+++ INPUT
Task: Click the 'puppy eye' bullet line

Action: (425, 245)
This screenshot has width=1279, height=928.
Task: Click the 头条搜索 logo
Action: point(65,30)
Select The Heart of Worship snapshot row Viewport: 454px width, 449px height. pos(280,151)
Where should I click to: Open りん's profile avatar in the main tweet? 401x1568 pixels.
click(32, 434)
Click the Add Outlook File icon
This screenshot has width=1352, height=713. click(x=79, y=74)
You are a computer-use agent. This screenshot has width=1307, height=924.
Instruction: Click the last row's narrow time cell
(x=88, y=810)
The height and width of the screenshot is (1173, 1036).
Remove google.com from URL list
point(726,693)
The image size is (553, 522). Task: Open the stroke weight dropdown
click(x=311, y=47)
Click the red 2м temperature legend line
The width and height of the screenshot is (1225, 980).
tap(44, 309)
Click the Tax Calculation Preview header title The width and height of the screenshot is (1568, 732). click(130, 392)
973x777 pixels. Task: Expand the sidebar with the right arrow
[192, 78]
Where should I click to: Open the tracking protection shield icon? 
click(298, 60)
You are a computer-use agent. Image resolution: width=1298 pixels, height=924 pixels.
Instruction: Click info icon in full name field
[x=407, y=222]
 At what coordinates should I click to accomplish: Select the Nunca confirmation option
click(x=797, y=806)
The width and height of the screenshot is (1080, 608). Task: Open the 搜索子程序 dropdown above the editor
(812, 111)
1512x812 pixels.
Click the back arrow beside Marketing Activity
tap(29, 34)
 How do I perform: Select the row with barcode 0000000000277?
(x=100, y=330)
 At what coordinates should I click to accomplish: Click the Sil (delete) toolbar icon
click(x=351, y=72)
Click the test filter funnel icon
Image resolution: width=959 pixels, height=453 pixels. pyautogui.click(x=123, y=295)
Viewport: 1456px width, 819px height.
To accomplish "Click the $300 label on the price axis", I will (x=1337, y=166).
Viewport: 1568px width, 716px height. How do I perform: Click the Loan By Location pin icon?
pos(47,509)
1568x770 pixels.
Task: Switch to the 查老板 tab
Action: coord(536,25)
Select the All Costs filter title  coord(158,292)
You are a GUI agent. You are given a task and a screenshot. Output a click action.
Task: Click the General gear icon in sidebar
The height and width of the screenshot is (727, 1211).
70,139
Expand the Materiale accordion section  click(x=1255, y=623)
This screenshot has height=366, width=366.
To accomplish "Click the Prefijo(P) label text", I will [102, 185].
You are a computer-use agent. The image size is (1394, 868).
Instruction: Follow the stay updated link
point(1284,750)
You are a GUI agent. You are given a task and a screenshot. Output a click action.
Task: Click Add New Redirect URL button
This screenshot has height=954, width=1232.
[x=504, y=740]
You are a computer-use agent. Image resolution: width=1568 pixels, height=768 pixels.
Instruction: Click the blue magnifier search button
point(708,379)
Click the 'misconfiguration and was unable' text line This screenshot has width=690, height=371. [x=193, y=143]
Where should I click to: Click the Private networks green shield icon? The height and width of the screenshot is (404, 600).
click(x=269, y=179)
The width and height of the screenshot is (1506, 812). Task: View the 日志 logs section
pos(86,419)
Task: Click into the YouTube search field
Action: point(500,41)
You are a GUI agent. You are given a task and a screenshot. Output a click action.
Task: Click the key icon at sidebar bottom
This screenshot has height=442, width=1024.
++++++
» STATED GOAL:
Reproduce every one of the rows above verbatim, line for line, without changing anything.

» ANSWER FOR THIS EXERCISE:
Task: Click the 'puppy eye' bullet line

Action: (425, 245)
This screenshot has width=1279, height=928.
Task: Click the 头条搜索 logo
Action: point(65,30)
Select The Heart of Worship snapshot row Viewport: 454px width, 449px height. pos(280,151)
Where should I click to: Open りん's profile avatar in the main tweet? 401x1568 pixels.
click(32, 434)
Click the Add Outlook File icon
This screenshot has width=1352, height=713. click(x=79, y=74)
You are a computer-use agent. This screenshot has width=1307, height=924.
Instruction: Click the last row's narrow time cell
(x=88, y=810)
The height and width of the screenshot is (1173, 1036).
Remove google.com from URL list
point(726,693)
The image size is (553, 522). Task: Open the stroke weight dropdown
click(x=311, y=47)
Click the red 2м temperature legend line
The width and height of the screenshot is (1225, 980).
tap(44, 309)
Click the Tax Calculation Preview header title The width and height of the screenshot is (1568, 732). click(130, 392)
973x777 pixels. Task: Expand the sidebar with the right arrow
[192, 78]
Where should I click to: Open the tracking protection shield icon? 
click(298, 60)
You are a computer-use agent. Image resolution: width=1298 pixels, height=924 pixels.
Instruction: Click info icon in full name field
[x=407, y=222]
 At what coordinates should I click to accomplish: Select the Nunca confirmation option
click(x=797, y=806)
The width and height of the screenshot is (1080, 608). Task: Open the 搜索子程序 dropdown above the editor
(812, 111)
1512x812 pixels.
Click the back arrow beside Marketing Activity
tap(29, 34)
 How do I perform: Select the row with barcode 0000000000277?
(x=100, y=330)
 At what coordinates should I click to accomplish: Click the Sil (delete) toolbar icon
click(x=351, y=72)
Click the test filter funnel icon
Image resolution: width=959 pixels, height=453 pixels. pyautogui.click(x=123, y=295)
Viewport: 1456px width, 819px height.
To accomplish "Click the $300 label on the price axis", I will (x=1337, y=166).
Viewport: 1568px width, 716px height. How do I perform: Click the Loan By Location pin icon?
pos(47,509)
1568x770 pixels.
Task: Switch to the 查老板 tab
Action: coord(536,25)
Select the All Costs filter title  coord(158,292)
You are a GUI agent. You are given a task and a screenshot. Output a click action.
Task: Click the General gear icon in sidebar
The height and width of the screenshot is (727, 1211).
70,139
Expand the Materiale accordion section  click(x=1255, y=623)
This screenshot has height=366, width=366.
To accomplish "Click the Prefijo(P) label text", I will [102, 185].
You are a computer-use agent. The image size is (1394, 868).
Instruction: Follow the stay updated link
point(1284,750)
You are a GUI agent. You are given a task and a screenshot. Output a click action.
Task: Click Add New Redirect URL button
This screenshot has height=954, width=1232.
[x=504, y=740]
You are a computer-use agent. Image resolution: width=1568 pixels, height=768 pixels.
Instruction: Click the blue magnifier search button
point(708,379)
Click the 'misconfiguration and was unable' text line This screenshot has width=690, height=371. [x=193, y=143]
Where should I click to: Click the Private networks green shield icon? The height and width of the screenshot is (404, 600).
click(x=269, y=179)
The width and height of the screenshot is (1506, 812). Task: View the 日志 logs section
pos(86,419)
Task: Click into the YouTube search field
Action: point(500,41)
You are a GUI agent. You are given a task and a screenshot. Output a click action.
Task: Click the key icon at sidebar bottom
This screenshot has height=442, width=1024.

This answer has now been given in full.